Had they not been rescued, at least one of the two probably would not have survived the night, officials said, noting the heater in their truck didn't work and a window was broken out.

In Thursday's incident, Charles Hill, 53, and Karen Hill, 48, of Florence, Ala., were stranded in the snow on the Bear Camp route after relying on their GPS navigation device to get from Highway 101 to Interstate 5. The couple said the GPS instructed them to travel from Gold Beach to Agness, then follow the Bear Camp route to cross the Coast Range.

Searchers from Josephine and Curry counties found the couple about a half-mile east of the Bear Camp overlook.

Formerly known as the Bear Camp Road, the route is not maintained from Nov. 5 through Memorial Day weekend. While it is not officially closed during the winter, it is blocked by Mother Nature with snowdrifts that can exceed 12 feet in the higher elevations. Winter storms often leave downed trees across the road.

Getting stranded in the area is merely an expensive experience for most, but it was deadly for James Kim of San Francisco in December 2006. After the family car became stuck in the snow, Kim attempted to walk out and died of hypothermia. His wife and two children, who stayed with the car, were rescued and survived.

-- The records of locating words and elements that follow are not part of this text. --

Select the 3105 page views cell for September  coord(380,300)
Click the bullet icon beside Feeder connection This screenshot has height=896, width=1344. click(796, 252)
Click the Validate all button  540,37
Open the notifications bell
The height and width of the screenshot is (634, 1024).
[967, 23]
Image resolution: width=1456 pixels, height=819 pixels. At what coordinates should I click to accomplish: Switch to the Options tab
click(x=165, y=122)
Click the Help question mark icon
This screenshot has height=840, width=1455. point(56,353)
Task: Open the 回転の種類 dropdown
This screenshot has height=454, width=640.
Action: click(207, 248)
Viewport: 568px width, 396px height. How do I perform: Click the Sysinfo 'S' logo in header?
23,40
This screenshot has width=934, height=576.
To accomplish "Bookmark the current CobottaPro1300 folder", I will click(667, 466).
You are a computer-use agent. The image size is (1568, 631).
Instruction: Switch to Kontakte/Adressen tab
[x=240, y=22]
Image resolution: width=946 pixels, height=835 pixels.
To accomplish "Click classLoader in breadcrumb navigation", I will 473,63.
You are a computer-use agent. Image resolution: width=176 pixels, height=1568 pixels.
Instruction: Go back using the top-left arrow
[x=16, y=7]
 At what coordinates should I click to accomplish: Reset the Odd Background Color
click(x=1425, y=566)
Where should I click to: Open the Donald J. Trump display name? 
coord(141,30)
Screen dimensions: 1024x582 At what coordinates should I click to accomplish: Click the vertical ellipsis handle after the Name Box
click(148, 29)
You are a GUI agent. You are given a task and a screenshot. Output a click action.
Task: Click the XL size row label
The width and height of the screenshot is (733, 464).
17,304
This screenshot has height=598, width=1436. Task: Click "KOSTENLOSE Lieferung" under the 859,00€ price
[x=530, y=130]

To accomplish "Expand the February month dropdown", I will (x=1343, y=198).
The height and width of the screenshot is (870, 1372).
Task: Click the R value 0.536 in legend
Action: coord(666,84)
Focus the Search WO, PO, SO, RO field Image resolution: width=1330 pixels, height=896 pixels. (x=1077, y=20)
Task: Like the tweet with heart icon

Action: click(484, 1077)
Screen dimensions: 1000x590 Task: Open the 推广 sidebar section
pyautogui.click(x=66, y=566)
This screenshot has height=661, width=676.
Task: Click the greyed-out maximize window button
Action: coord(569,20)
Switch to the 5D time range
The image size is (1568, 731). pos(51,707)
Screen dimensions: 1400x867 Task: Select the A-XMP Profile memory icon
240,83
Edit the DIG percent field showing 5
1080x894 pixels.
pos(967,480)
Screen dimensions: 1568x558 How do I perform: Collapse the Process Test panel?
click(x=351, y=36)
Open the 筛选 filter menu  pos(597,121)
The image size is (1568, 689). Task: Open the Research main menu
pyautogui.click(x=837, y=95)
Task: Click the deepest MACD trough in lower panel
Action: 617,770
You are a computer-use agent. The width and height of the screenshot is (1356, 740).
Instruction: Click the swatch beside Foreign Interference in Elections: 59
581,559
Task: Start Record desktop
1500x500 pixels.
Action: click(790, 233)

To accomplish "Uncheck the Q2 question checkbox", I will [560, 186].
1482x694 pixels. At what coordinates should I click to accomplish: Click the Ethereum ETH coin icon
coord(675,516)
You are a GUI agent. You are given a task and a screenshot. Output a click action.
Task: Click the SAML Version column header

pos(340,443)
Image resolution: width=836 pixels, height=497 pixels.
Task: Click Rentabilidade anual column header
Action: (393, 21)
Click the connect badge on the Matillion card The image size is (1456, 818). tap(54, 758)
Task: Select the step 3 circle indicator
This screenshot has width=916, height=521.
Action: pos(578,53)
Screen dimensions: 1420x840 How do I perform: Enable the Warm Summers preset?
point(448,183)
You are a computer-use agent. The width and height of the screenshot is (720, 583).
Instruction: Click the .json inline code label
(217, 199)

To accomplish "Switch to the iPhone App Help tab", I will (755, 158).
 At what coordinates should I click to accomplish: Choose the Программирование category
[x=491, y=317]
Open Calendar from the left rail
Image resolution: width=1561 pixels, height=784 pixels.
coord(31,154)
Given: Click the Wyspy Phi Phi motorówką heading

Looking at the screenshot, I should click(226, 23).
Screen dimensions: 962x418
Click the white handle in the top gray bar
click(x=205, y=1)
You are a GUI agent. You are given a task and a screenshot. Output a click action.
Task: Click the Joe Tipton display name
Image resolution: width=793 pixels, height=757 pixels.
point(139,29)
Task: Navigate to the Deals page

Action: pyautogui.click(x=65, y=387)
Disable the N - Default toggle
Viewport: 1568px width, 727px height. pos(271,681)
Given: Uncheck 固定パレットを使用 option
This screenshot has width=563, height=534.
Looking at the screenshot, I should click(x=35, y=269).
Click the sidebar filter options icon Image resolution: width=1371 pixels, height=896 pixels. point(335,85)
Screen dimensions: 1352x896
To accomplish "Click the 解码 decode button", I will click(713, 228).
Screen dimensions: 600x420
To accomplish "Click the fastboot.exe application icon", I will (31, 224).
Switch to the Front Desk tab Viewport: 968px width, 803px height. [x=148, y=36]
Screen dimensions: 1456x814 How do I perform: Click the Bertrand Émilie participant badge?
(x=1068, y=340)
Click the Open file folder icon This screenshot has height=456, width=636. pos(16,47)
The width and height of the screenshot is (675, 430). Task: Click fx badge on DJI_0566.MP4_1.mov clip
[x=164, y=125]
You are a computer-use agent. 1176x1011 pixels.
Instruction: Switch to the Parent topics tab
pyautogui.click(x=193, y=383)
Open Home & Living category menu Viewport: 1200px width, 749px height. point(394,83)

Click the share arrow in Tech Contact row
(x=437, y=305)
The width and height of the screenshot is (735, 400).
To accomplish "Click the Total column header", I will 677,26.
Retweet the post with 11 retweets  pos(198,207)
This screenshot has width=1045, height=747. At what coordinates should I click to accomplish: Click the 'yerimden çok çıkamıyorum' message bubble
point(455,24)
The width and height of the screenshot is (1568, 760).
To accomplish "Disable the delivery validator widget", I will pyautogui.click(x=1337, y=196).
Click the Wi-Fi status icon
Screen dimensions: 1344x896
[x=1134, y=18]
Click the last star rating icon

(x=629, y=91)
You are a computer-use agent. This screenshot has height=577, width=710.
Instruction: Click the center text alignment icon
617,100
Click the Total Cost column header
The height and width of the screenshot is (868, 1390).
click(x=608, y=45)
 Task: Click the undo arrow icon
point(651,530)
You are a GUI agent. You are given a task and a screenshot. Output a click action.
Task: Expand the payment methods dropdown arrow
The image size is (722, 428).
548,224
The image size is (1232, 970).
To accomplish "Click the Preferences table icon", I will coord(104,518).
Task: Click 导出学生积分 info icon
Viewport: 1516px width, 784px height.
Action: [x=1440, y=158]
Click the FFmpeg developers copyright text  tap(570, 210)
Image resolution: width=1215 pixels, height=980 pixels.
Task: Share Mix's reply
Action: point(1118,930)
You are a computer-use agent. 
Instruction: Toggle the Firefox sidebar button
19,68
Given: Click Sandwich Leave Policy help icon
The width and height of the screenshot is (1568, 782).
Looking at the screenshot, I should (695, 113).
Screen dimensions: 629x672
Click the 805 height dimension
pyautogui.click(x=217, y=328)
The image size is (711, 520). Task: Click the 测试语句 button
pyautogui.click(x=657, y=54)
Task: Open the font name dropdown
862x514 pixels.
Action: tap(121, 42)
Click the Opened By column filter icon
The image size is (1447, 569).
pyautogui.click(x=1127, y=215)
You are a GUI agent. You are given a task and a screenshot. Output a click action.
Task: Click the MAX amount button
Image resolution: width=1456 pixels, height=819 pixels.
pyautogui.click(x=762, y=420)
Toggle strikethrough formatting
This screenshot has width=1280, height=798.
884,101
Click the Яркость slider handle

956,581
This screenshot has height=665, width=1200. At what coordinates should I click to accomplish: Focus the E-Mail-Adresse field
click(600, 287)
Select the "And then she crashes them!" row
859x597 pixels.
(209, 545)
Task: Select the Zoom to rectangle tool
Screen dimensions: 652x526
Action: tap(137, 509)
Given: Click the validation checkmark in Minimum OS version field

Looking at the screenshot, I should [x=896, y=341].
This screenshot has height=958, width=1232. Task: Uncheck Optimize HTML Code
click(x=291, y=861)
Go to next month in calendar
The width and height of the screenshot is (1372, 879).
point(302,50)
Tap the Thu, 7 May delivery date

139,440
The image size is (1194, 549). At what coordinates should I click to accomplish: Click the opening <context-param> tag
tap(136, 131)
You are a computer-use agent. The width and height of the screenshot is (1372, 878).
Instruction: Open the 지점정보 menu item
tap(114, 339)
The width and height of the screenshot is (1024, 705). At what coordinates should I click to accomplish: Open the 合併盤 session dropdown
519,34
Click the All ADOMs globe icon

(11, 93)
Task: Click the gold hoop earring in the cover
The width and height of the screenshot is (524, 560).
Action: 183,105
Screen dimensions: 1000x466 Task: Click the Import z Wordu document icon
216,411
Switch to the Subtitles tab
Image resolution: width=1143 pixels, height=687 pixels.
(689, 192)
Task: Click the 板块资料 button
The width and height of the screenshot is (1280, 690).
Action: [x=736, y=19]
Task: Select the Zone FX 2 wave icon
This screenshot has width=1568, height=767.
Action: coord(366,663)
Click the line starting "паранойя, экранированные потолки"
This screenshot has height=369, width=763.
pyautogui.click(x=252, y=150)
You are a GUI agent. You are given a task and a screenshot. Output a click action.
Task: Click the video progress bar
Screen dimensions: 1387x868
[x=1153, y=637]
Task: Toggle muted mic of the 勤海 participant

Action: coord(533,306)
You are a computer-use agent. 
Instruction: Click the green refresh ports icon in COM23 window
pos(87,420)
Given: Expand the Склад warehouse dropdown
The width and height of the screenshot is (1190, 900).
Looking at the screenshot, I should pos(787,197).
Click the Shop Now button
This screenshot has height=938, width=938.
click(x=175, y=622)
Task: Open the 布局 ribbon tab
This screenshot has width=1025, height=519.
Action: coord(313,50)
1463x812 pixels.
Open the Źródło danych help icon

About 37 miles of the Bear Camp road lies within Rogue River-Siskiyou National Forest boundaries. Some 12 miles is on the U.S. Bureau of Land Management's Medford District.

Shortly after the hunters were rescued, forest officials put up temporary sign barricades warning travelers that the road has been closed by heavy snow, forest spokeswoman Patty Burel said. The agency declined a request from the sheriff's office to close the road, she said.

"We didn't close the road because it provides access for winter recreation," she said. "Local people have also used it for years and years to get their Christmas trees. They are familiar with the road and the weather. They come prepared."

When anyone contacts the forest offices in Grants Pass or Gold Beach for information on road conditions, they are warned not to take that route in the winter, she said.

"People at our front desks tell them it is not advisable to try to travel over it," she said, noting that most travelers take the advice.

"People need to use common sense," Bishop reiterated. "If you are on a dark, narrow, winding road and you start running into snow, it's time to re-evaluate your plans.

"It's not a road you want to take for through travel. If it's snowing hard and you get a wind up there, that snow can cover a car."